Egerton was super-miscast, though, to the point that they had to lampshade how out of his league she was. I think he was supposed to react to her like Tom Hardy to his contact in the recent Tinker Tailor, but it did not work.

Would I rather have had a Black Widow movie? For sure. But porque no los dos?
posted by praemunire at 8:53 AM on March 5, 2018 [1 favorite]


(The 3.5-inch floppies were just inexplicable, though.)
posted by praemunire at 8:53 AM on March 5, 2018


Based on the mouthbreather behind me who started jerking it during the bathtub murder..
I'm gonna say the staging of femininity was upstaged by the gratuitous torture porn.
posted by fritillary at 11:19 PM on March 5, 2018


but also the weirdly anachronistic feel of the movie; I didn't know that it was supposed to be set in the present day until I realized that the cars were current models, and a big part of the plot at the heart of the movie revolves around 3.5" floppy discs, of all the things.

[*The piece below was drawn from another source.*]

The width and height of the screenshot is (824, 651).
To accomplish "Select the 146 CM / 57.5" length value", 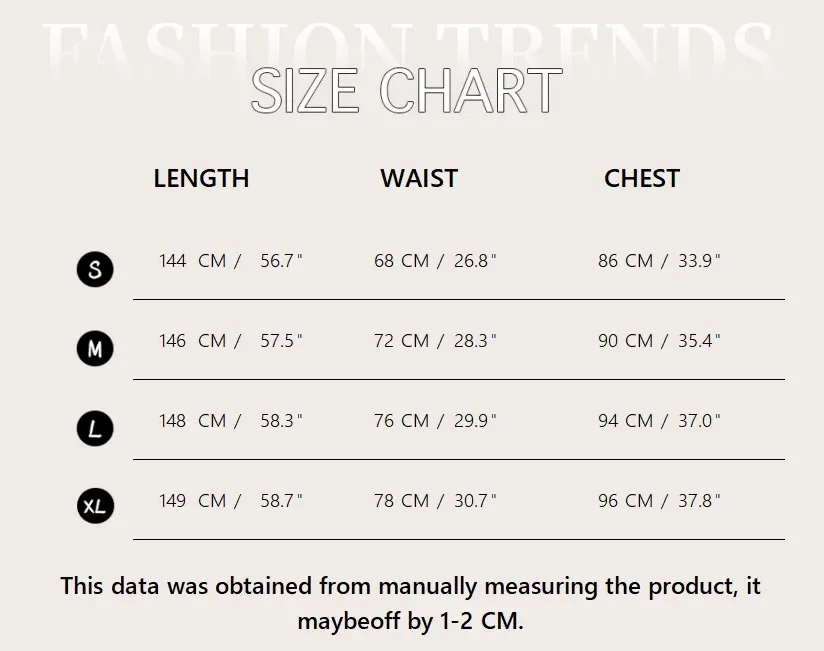I will [230, 341].
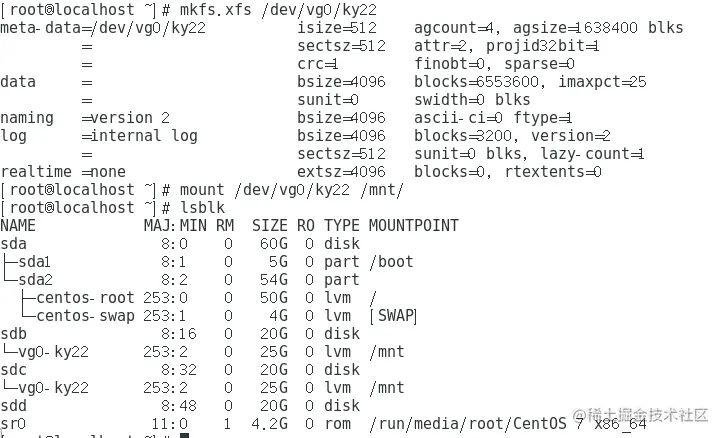
Task: Click the terminal cursor on the last prompt
Action: pyautogui.click(x=183, y=436)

The whole thing seems like such a 70s or 80s cold war throwback that I'm not sure why they didn't just set it in the past.
posted by octothorpe at 4:58 AM on March 6, 2018 [2 favorites]

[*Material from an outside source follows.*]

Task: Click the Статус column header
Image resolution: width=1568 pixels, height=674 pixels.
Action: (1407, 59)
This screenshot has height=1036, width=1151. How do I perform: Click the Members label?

It's really weird too timeline wise, because nothing really requires modern day tech either. The first 'mission' could be swap out wallets with a bug or something, and she even uses a payphone to call in the ballerina assault. I wonder why it was set modern day, maybe to make a more current political point?
posted by Carillon at 11:38 AM on March 6, 2018


Honestly might've just been for budgetary reasons--they were already using multiple foreign locations and might not want to have invested in period sets, too?
posted by praemunire at 3:03 PM on March 6, 2018


I truly hope that some MAGA-hats emerge from this movie realizing that Donald Trump's... appetites... could have easily generated kompromat.
posted by carmicha at 12:20 PM on March 10, 2018


Watching it while quite drunk made the plotholes vanish. The CIA guy is forgettable and she cares far more about her mother, her survival and revenge on her uncle who was the true romantic evil counterpart to her. He was delightful. I liked the sudden bloody gore of the violence against all the other textures - peeling paint, rained cobblestones, fuzzy carpet hangings, lace brocade. Subduded colours in each scene but layers and layers of visual textures to suggest touching and sensation.
posted by dorothyisunderwood at 12:28 PM on March 23, 2018 [2 favorites]

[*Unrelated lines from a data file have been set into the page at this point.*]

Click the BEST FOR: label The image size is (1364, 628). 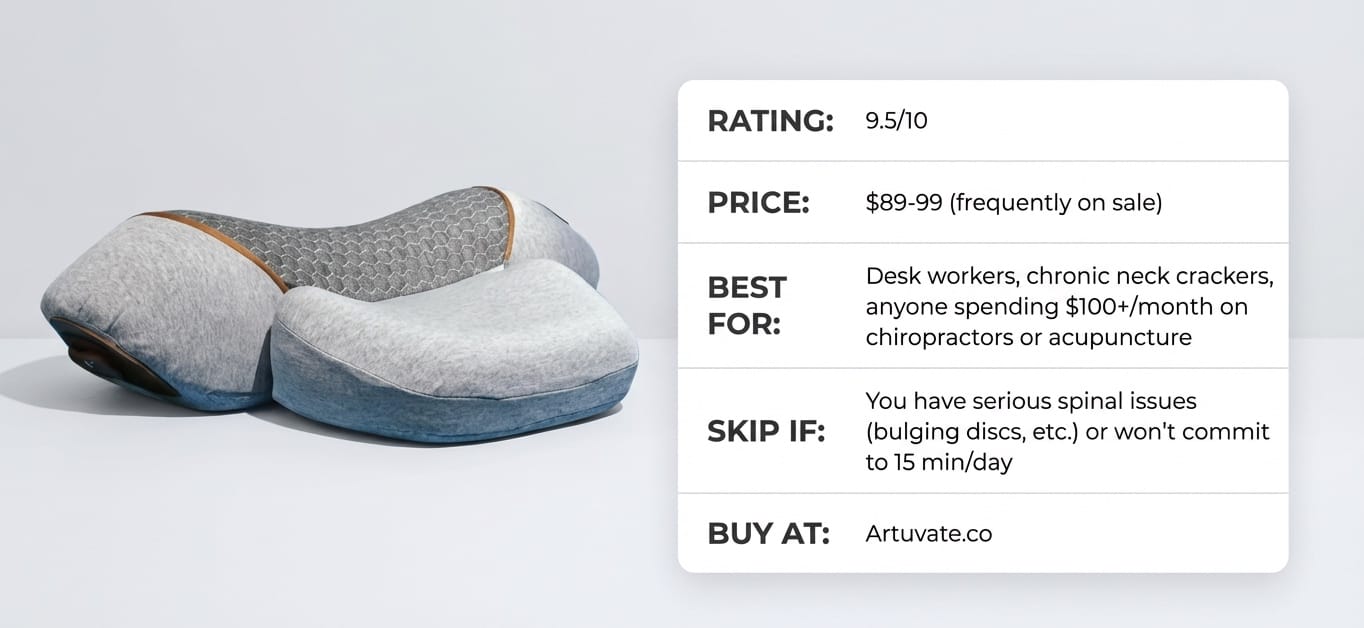coord(747,303)
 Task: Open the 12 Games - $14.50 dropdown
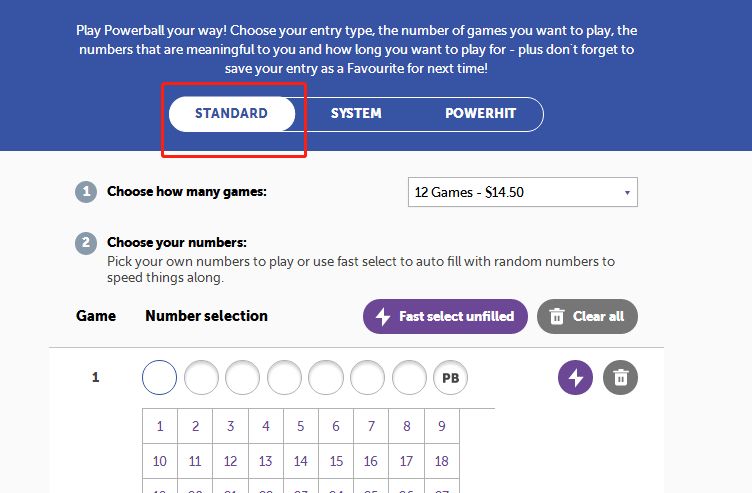pos(523,192)
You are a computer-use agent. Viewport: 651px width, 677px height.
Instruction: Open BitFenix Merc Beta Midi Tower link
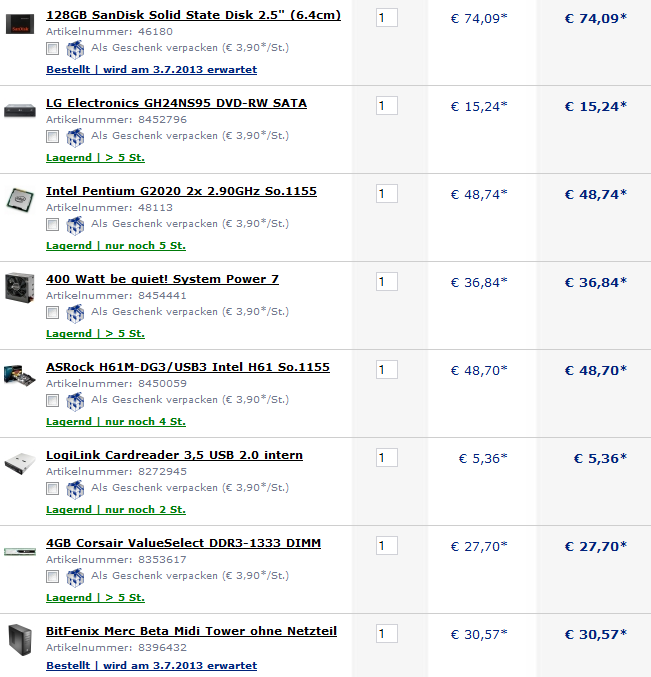[191, 631]
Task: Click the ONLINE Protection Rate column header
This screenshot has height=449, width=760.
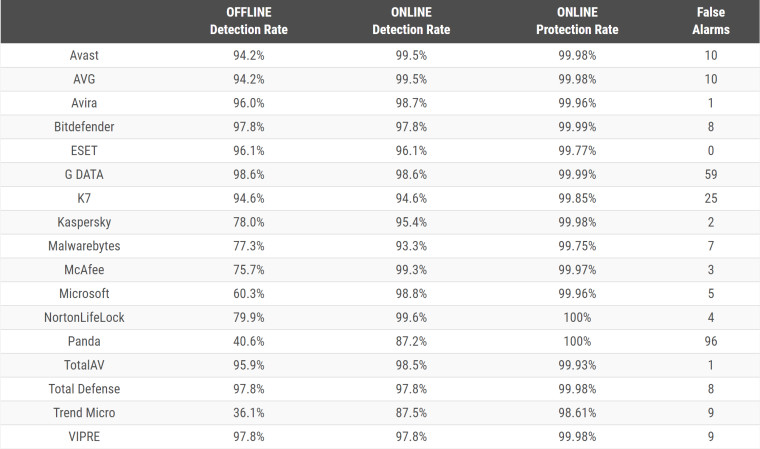Action: point(575,21)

This is similar to Atomic Blonde in that it's a bad spy story that seems mainly about presenting an attractive woman in aesthetic situations, but whereas Atomic Blonde was trying to be badass, Red Sparrow just seems to be about misogynistic thrills. Towards the end when it's Joel Edgerton's turn to be tortured, it's with a magic cheese slicer and we see no blood, no wound, no aesthetic appetite at all.